··· Task data

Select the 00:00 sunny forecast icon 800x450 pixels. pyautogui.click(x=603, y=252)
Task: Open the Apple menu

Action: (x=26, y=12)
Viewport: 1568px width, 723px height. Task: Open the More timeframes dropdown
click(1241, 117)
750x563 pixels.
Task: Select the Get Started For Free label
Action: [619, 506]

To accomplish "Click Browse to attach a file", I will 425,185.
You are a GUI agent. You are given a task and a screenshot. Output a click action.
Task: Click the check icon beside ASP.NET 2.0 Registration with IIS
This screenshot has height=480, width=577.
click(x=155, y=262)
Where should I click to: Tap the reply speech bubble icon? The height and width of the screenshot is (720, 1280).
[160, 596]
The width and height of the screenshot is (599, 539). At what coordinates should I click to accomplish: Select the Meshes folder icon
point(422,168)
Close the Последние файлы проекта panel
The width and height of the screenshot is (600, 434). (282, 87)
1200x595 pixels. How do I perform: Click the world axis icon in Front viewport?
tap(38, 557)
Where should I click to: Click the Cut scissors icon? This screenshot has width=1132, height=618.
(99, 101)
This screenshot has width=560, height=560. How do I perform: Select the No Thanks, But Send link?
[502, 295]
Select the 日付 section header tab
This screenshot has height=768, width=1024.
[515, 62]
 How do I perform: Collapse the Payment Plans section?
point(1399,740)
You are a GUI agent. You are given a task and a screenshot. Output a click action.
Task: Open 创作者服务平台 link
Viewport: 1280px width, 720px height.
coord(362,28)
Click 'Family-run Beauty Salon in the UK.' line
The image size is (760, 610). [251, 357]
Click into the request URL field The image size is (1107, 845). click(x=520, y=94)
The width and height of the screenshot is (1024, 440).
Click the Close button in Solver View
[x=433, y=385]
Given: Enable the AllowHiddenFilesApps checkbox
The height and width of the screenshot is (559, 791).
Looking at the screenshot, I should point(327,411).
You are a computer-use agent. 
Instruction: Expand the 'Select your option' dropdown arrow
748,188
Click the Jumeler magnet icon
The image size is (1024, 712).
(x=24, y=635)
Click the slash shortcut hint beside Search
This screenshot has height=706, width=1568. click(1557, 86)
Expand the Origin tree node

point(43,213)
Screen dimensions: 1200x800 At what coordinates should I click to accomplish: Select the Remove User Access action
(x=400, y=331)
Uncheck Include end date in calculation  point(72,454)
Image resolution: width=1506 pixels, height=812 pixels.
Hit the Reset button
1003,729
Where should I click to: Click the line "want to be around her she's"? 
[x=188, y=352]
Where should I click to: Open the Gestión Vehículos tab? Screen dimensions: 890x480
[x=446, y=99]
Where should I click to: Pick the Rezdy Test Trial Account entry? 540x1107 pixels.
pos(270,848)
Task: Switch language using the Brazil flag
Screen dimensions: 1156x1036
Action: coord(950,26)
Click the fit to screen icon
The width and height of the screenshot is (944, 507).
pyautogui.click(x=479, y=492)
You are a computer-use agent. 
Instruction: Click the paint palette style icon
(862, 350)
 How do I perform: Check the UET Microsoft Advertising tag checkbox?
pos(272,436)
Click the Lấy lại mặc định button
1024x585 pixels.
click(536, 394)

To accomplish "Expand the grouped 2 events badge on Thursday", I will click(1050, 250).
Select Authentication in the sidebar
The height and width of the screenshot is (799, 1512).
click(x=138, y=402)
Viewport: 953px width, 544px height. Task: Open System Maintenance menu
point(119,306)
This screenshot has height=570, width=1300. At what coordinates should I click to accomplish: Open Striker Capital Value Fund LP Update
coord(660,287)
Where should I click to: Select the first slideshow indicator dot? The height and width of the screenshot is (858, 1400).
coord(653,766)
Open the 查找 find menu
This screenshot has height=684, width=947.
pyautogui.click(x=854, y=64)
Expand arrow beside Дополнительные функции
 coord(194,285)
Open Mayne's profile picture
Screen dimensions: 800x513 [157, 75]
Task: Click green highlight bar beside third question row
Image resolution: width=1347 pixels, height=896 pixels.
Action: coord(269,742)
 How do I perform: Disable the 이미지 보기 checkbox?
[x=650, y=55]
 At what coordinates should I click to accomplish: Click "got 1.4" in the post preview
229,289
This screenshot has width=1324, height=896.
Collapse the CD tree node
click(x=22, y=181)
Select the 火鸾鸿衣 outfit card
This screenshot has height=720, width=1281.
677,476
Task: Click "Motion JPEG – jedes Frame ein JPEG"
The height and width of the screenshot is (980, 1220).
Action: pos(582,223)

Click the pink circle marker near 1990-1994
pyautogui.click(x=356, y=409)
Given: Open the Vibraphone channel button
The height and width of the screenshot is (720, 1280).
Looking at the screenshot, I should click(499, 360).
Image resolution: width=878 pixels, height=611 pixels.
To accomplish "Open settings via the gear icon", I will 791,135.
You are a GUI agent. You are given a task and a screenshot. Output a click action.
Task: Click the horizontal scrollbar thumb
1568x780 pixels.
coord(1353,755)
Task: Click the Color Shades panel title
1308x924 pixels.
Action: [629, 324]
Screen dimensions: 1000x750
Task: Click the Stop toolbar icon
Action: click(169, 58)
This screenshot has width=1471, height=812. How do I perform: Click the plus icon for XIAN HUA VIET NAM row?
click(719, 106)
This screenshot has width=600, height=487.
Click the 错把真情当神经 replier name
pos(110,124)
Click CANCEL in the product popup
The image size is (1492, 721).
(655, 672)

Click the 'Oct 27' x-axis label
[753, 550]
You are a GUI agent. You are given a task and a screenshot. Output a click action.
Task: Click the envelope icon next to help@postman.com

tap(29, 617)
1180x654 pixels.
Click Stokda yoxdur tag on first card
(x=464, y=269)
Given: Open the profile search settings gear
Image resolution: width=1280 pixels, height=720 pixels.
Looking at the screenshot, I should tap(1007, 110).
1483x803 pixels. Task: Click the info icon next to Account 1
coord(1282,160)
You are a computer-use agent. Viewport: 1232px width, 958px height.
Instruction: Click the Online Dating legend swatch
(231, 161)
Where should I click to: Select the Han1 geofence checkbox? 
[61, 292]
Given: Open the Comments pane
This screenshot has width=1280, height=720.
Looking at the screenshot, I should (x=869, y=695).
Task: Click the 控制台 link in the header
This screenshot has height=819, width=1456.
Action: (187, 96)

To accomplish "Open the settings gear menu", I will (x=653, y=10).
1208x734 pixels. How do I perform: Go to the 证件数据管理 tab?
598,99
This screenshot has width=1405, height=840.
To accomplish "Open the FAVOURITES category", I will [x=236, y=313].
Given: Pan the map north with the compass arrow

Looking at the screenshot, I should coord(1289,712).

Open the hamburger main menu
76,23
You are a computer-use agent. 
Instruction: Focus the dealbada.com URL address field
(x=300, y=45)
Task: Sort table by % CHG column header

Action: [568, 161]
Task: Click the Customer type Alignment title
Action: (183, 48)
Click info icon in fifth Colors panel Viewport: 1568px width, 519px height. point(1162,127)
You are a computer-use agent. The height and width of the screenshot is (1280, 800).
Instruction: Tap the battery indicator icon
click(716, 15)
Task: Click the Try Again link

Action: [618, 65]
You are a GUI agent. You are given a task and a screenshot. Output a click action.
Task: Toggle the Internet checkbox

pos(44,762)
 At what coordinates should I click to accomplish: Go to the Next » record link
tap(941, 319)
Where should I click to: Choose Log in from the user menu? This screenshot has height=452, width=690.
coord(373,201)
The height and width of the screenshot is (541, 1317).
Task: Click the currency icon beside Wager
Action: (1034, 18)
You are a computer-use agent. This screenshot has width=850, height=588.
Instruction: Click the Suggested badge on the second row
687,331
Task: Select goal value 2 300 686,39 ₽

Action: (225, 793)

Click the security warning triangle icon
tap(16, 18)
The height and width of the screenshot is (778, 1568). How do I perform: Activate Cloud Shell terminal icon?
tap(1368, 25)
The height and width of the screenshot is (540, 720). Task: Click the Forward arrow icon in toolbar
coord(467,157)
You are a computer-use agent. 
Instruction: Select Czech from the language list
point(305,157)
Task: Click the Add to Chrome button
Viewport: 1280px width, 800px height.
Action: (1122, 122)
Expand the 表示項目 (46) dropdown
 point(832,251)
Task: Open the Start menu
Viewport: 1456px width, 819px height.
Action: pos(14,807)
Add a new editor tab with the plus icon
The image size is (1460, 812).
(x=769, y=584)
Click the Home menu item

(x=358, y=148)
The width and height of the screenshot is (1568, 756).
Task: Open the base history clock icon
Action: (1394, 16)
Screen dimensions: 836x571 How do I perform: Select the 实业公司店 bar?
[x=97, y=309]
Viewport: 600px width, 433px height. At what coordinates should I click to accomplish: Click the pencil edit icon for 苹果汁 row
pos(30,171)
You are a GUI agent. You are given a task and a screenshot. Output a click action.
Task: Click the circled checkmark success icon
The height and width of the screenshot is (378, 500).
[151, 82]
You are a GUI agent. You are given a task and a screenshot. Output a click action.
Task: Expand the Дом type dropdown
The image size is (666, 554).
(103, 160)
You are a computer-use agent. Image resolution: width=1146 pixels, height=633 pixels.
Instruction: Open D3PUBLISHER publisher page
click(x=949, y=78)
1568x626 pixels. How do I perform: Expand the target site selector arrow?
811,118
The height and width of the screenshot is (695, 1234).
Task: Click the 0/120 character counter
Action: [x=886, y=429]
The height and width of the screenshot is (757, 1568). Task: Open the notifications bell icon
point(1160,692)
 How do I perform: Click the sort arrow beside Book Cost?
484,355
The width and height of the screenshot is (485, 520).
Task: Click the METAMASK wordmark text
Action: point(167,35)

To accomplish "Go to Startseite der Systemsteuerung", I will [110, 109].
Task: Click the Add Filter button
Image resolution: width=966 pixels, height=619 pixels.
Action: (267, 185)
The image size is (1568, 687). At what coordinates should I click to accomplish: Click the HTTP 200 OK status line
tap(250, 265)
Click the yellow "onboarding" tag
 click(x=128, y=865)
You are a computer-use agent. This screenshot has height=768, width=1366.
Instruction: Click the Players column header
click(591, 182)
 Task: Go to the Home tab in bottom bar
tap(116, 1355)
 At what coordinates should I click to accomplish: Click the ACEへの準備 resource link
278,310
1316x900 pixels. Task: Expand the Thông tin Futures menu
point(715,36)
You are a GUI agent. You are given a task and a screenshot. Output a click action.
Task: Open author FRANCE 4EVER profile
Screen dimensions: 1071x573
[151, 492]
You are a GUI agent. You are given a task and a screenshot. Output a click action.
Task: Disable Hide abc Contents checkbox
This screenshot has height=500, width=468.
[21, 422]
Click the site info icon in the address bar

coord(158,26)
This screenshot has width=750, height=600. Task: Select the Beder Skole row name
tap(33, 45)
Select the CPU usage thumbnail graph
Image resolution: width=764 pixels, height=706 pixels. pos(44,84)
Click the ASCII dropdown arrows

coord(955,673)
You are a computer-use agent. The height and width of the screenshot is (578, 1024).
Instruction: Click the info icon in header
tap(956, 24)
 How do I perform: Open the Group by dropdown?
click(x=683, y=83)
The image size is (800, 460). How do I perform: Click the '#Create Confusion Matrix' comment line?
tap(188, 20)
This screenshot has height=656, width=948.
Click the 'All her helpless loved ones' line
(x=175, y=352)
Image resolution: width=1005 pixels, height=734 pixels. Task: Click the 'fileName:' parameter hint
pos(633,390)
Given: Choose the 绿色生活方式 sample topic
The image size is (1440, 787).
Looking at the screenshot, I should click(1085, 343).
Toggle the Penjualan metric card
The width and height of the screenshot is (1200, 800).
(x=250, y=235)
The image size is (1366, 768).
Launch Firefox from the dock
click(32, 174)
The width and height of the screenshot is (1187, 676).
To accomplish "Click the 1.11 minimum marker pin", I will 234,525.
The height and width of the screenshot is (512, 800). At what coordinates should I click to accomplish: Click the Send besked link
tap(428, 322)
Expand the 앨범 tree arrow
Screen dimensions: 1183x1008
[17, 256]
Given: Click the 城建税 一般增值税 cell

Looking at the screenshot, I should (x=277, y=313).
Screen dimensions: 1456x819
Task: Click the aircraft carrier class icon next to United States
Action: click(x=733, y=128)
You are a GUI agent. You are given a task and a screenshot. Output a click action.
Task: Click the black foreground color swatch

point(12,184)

······

Your instructions:
Reproduce the lines of the records above starting at the line containing "Where should I click to: Tap" and ending at the line containing "The width and height of the screenshot is (600, 434).", with both of those lines included.

Task result:
Where should I click to: Tap the reply speech bubble icon? The height and width of the screenshot is (720, 1280).
[160, 596]
The width and height of the screenshot is (599, 539). At what coordinates should I click to accomplish: Select the Meshes folder icon
point(422,168)
Close the Последние файлы проекта panel
The width and height of the screenshot is (600, 434). (282, 87)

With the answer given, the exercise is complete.